HEADLINE
Mode Gelap
Artikel teks besar

Cerita Nelangsa Salbiah, Niat Adu Nasib Malah Terjebak Jadi TKW Ilegal di Arab, Kini Kondisinya Sakit


TANGERANG, INFOTERBIT - Cerita nelangsa dialami Salbiah. Wanita asal Pedes, Kabupaten Karawang Jawa Barat ini berniat mengadu nasib dengan harapan dapat bekerja secara resmi di negara Arab Saudi.


‎Namun, yang terjadi justru sebaliknya. Ternyata, dia diberangkatkan oleh PT DFL dan dipekerjakan sebagai asisten rumah tangga (ART) secara ilegal. Yang lebih memprihatinkan, kondisi Salbiah kini sakit dan tak bisa melanjutkan kerja di rumah majikannya.


‎Atas kondisinya ini, Salbiah pun mengadukan persoalan yang dialami kepada Forum Perlindungan Migran Indonesia (FPMI).


‎"Kami mendapat laporan tentang kasus pekerja migran/TKW Salbiah ini dari FPMI NTB yang kemudian saat ibi kami tangani," ujar Marnan Sarbini, Ketua FPMI Banten, Jumat 9 Januari 2026.


‎Marnan pun menceritakan kisah nelangsa yang dialami Salbiah. Semula, wanita berusia 46 tahun itu ditawari kerja ke Arab Saudi oleh Sponsor lokal yang ada di Karawang.


‎Akhirnya, setelah pengurusan administrasi, dia diberangkatkan ke Arab Saudi pada bulan Januari 2025 dengan visa/enjaz yang diterbitkan oleh PT DFL, dengan nomor visa 1304481834 dan nomor paspor C8840746.


‎Begitu sampai negara itu, Salbiah langsung kerja sebagai ART di sebuah keluarga. Sayangnya, hal itu tak bertahan lama. Salbiah sakit. Kakinya bengkak dan sulit digerakkan. Bahkan, belakangan ini dia tidak bisa berjalan.


‎"Salbiah mrlengalami komplikasi sakitnya. Sekarang sudah tidak kerja lagi di majikan, dia dikembalikan ke Sarikah, agen yang menampung Salbiah di sana. Namanya Sarikah Mahara," ungkap Marnan.


‎Namun, kata Marnan, meski kondisinya sakit, Salbiah tidak diobati. Dia hanya diberi makan dan tempat untuk tidur saja di kantor itu. Sementara, kondisi sakitnya kian parah.


‎"Belakangan ini bahkan beberapa kali saya hubungi, telepon selularnya sudah tidak aktif lagi," ujarnya. Namun, sebelumnya Salbiah sempat berharap agar bisa segera dipulangkan ke Indonesia.

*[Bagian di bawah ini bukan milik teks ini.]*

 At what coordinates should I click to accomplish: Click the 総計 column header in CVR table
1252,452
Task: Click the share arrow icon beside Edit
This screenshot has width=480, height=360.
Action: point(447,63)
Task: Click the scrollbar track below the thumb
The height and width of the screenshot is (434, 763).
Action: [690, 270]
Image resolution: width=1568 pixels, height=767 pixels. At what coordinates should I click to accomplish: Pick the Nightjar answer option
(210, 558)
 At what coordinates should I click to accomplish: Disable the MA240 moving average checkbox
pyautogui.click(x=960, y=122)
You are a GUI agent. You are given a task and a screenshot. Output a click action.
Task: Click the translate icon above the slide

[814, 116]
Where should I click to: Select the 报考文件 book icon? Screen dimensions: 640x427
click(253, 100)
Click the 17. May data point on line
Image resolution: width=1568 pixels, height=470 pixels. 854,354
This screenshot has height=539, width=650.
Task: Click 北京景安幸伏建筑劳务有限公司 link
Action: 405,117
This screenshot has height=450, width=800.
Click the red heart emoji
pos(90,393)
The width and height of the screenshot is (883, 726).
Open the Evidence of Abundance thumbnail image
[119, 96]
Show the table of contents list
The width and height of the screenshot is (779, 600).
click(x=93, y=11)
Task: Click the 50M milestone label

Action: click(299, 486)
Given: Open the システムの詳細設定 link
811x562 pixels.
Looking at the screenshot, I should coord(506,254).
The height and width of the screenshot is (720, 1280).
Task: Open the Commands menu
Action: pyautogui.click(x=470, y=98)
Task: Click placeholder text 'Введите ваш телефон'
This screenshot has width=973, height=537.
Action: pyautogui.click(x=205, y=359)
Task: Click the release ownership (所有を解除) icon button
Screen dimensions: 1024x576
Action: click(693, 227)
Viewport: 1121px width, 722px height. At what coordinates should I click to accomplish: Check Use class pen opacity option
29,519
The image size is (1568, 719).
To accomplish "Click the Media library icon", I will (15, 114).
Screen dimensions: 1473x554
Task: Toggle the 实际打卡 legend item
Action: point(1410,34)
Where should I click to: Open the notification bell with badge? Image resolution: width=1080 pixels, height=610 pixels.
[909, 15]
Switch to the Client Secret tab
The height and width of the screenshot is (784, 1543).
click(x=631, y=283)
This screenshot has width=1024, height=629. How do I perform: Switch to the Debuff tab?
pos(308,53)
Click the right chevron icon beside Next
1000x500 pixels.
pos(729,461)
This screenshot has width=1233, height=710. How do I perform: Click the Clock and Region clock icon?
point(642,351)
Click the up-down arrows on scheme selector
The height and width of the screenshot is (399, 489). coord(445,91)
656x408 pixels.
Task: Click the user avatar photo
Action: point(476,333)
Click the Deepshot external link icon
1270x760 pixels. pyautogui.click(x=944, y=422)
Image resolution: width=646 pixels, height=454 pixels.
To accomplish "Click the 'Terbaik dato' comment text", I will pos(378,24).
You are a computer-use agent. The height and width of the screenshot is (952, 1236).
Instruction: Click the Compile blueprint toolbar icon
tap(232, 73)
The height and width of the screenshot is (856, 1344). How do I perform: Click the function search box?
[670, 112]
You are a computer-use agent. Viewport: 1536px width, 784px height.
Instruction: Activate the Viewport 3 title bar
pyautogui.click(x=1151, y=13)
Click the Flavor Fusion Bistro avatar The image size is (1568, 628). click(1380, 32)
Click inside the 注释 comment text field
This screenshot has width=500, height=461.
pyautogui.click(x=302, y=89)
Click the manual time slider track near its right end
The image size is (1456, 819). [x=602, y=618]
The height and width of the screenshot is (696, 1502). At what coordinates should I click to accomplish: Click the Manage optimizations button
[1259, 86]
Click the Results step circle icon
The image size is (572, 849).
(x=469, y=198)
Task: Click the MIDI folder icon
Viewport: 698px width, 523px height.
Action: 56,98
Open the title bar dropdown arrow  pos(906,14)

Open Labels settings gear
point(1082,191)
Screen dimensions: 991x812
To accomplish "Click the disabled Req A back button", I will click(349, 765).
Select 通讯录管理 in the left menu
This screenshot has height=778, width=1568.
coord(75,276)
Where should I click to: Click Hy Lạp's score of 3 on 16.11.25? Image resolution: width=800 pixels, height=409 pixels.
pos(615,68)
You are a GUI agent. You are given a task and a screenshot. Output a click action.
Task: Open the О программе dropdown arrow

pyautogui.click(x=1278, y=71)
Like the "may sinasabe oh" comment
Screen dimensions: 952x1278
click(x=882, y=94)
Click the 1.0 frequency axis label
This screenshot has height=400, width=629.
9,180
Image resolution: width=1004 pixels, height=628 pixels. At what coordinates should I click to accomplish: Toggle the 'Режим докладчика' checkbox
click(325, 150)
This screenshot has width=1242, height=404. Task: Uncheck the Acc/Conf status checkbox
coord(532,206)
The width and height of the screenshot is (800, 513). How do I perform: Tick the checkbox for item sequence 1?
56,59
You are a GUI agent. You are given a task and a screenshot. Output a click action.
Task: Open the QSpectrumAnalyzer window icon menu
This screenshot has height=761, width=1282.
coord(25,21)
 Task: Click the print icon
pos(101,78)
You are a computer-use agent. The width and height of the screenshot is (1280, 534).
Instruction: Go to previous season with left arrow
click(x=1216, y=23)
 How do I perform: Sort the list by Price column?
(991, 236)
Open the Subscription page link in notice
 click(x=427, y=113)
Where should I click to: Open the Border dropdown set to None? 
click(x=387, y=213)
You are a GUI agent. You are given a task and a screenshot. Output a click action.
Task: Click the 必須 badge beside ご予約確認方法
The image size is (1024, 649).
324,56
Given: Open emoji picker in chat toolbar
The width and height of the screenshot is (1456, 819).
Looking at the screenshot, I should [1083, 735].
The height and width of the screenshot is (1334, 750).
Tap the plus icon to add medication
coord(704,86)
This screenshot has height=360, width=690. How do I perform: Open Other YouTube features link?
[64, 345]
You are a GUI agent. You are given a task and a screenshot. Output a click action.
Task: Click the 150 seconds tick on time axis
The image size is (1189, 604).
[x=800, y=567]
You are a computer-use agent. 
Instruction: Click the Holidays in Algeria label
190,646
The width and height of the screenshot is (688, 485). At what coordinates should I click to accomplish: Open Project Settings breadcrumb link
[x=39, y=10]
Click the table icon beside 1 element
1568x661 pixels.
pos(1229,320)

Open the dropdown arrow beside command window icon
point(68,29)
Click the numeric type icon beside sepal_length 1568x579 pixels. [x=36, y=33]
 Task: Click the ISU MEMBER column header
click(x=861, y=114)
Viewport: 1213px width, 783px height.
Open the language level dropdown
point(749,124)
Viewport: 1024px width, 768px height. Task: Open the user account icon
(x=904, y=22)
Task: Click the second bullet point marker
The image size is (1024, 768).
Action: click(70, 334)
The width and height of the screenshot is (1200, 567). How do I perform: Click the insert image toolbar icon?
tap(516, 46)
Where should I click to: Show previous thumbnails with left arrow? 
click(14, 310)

‎Marnan memastikan, Salbiah diberangkatkan secara ilegal alias nonprosedural oleh PT DFL. Sebab, ada moratorium pemerintah dilanggar.


‎Karena sejak tahun 2015 hingga saat ini, untuk sektor non kompetensi ke Timur Tengah masih moratorium. Artinya belum ada pembukaan penempatan ke wilayah tersebut.


‎"Sampai sekarang belum untuk sektor non kompetensi belum, dari 2015 masih moratorium. Belum ada pembukaan penempatan untuk wilayah timur tengah," kata Marnan.


‎Marnan menegaskan, Salbiah telah jadi korban sindikat pengiriman PMI/TKW ilegal. Dia terjebak karena dipekerjakan secara ilegal. Visa yang diberikan itu pun visa turis bukan visa pekerja.


‎"Saya menduga Salbiah sampai berangkat di luar prosedur akibat iming-iming calo. Hasil pengecekan dia tidak terdata sebagai pekerja migran resmi," tuturnya.


‎Atas peristiwa ini, Ketua FPMI Marnan Sarbini mendesak pemerintah melalui Kementerian Pelindungan Pekerja Migran Indonesia (KP2MI) untuk segera memfasilitasi memulangkan Salbiah ke Tanah Air dan memastikan pemenuhan hak-haknya.


‎"Kami dari FPMI juga minta agar KP2MI menjatuhkan sanksi administratif tegas kepada PT DFL atas dugaan pelanggaran aturan penempatan PMI," ungkap Marnan.


‎Kasus Salbiah kembali membuka fakta bahwa lemahnya pengawasan dapat berujung pada korban kemanusiaan, di mana PMI kembali menjadi pihak yang paling dirugikan. "PMI Salbiah sakit tidak ditangani, dan negara harus hadir,” tegas FPMI DPW Banten.